My watch list

Prolactin


Prolactin
Identifiers
Symbol	PRL
Entrez	5617
HUGO	9445
OMIM	176760
RefSeq	NM_000948
UniProt	P01236
Other data
Locus	Chr. 6 p22.2-p21.3

Prolactin (PRL) is a peptide hormone primarily associated with lactation. In breastfeeding, the act of an infant suckling the nipple stimulates the production of prolactin, which fills the breast with milk via a process called lactogenesis, in preparation for the next feed. Oxytocin, a similar hormone, is also released, which triggers milk let-down.

Additional recommended knowledge

How to quickly check pipettes?

Safe Weighing Range Ensures Accurate Results

Daily Visual Balance Check

1 Production and regulation
2 Effects
3 Variance in levels
4 Structure
5 Prolactin receptor
6 Diagnostic use
- 6.1 Conditions causing elevated prolactin secretion
- 6.2 Conditions causing decreased prolactin
7 Use of breastfeeding as contraceptive
8 See also
9 References

Production and regulation

Prolactin is synthesised and secreted by lactotrope cells in the adenohypophysis (anterior pituitary gland). It is also produced in other tissues including the breast and the decidua.

Pituitary prolactin secretion is regulated by neuroendocrine neurons in the hypothalamus, the most important ones being the neurosecretory dopamine neurons of the arcuate nucleus, which inhibit prolactin secretion. Thyrotropin-releasing factor has a stimulatory effect on prolactin release.

Vasoactive intestinal peptide and peptide histidine isoleucine help to regulate prolactin secretion in humans, but the functions of these hormones in birds can be quite different.^[1]

Effects

Prolactin has many effects:

To stimulate the mammary glands to produce milk (lactation): Increased serum concentrations of prolactin during pregnancy cause enlargement of the mammary glands of the breasts and increases the production of milk. However, the high levels of progesterone during pregnancy act directly on the breasts to stop ejection of milk. It is only when the levels of this hormone fall after childbirth that milk ejection is possible. Sometimes, newborn babies (males as well as females) secrete a milky substance from their nipples. This substance is commonly known as Witch's milk. This is caused by the fetus being affected by prolactin circulating in the mother just before birth, and usually stops soon after birth.

To provide the body with sexual gratification after sexual acts: The hormone represses the effect of dopamine, which is responsible for sexual arousal, thus causing the sexual refractory period.^[2] The amount of prolactin can be an indicator for the amount of sexual satisfaction and relaxation.
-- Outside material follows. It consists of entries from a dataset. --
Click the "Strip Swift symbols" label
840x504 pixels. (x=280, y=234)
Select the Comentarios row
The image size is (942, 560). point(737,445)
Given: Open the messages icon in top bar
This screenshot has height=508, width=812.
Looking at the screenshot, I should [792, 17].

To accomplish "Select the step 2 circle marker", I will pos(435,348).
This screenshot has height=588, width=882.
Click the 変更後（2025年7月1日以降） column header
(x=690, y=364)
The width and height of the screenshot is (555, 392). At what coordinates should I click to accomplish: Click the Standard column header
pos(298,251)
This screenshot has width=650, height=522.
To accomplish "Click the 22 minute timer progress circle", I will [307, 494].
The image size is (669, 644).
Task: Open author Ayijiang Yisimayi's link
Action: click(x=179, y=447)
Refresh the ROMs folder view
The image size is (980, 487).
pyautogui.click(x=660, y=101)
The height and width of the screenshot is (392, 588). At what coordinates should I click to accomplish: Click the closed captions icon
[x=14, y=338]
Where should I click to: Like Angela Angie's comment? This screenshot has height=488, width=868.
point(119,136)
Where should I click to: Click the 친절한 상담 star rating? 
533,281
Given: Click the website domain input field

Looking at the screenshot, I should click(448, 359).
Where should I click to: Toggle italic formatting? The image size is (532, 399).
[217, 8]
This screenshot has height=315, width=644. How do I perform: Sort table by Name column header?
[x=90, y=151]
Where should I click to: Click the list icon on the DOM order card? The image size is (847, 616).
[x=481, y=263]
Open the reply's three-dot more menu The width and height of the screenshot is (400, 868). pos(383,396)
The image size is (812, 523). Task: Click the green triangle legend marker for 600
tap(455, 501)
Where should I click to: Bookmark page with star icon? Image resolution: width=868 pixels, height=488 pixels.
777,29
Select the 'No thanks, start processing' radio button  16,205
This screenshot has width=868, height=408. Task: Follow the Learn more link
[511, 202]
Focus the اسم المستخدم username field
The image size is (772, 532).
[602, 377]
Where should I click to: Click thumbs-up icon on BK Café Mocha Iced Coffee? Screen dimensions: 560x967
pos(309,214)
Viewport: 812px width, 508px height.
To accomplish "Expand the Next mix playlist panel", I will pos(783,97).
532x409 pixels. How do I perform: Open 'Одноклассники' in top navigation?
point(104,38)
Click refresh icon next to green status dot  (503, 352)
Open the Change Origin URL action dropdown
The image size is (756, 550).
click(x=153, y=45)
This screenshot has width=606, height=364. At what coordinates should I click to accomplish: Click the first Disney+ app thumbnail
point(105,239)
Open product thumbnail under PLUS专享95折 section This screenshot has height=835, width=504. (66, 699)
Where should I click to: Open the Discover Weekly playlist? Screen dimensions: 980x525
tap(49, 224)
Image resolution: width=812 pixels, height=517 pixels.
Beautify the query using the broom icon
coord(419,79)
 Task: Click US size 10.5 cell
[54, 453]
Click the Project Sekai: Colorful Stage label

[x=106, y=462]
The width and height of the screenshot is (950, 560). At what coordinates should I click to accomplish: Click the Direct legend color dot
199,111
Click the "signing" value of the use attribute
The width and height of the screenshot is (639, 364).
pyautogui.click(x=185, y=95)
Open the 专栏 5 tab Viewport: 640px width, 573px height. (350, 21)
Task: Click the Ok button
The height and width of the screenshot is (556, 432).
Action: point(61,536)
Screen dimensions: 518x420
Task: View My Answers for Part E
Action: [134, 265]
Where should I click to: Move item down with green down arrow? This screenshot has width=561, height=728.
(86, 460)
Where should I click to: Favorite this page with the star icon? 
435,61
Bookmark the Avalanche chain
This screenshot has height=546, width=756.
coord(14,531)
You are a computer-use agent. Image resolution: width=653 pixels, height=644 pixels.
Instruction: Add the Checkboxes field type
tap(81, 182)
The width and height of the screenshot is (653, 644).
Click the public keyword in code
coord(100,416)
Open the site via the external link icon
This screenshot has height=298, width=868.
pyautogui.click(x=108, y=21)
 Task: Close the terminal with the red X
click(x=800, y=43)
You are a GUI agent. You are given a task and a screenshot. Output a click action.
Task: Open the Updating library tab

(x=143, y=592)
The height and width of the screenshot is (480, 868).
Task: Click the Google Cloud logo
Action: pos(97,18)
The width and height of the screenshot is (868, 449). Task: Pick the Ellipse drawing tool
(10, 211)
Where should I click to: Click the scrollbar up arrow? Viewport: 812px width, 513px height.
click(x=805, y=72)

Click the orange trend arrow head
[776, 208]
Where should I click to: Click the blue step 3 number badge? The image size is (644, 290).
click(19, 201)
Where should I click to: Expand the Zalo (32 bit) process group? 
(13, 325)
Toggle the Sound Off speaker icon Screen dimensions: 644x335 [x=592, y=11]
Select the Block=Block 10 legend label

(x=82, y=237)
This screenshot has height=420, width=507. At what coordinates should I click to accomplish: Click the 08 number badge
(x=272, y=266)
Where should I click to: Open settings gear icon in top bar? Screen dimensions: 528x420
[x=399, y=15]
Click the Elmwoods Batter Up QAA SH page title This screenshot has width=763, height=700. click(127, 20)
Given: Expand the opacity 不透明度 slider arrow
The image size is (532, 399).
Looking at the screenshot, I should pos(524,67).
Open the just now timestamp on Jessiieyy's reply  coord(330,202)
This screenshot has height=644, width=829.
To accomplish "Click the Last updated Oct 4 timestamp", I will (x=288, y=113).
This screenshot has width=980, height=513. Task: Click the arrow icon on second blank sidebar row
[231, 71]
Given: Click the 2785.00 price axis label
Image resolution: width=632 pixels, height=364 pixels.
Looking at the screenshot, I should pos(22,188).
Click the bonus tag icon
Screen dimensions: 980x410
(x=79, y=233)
Unusually high amounts are suspected to be responsible for impotence and loss of libido (see hyperprolactinemia Symptoms).

To stimulate proliferation of oligodendrocyte precursor cells: These cells differentiate into oligodendrocytes, the cells responsible for the formation of myelin coatings on axons in the central nervous system.^[3]

To contribute to surfactant synthesis of the fetal lungs at the end of the pregnancy and immune tolerance of the fetus by the maternal organism during pregnancy

To decrease normal levels of sex hormones — estrogen in women and testosterone in men."^[4]

Variance in levels

There is a diurnal as well as an ovulatory cycle in prolactin secretion.

During pregnancy, high circulating concentrations of estrogen promote prolactin production. The resulting high levels of prolactin secretion cause further maturation of the mammary glands, preparing them for lactation.

After childbirth, prolactin levels fall as the internal stimulus for them is removed. Sucking by the baby on the nipple then promotes further prolactin release, maintaining the ability to lactate. The sucking activates mechanoreceptors in and around the nipple. These signals are carried by nerve fibers through the spinal cord to the hypothalamus, where changes in the electrical activity of neurons that regulate the pituitary gland cause increased prolactin secretion. The suckling stimulus also triggers the release of oxytocin from the posterior pituitary gland, which triggers milk let-down: Prolactin controls milk production (lactogenesis) but not the milk-ejection reflex; the rise in prolactin fills the breast with milk in preparation for the next feed.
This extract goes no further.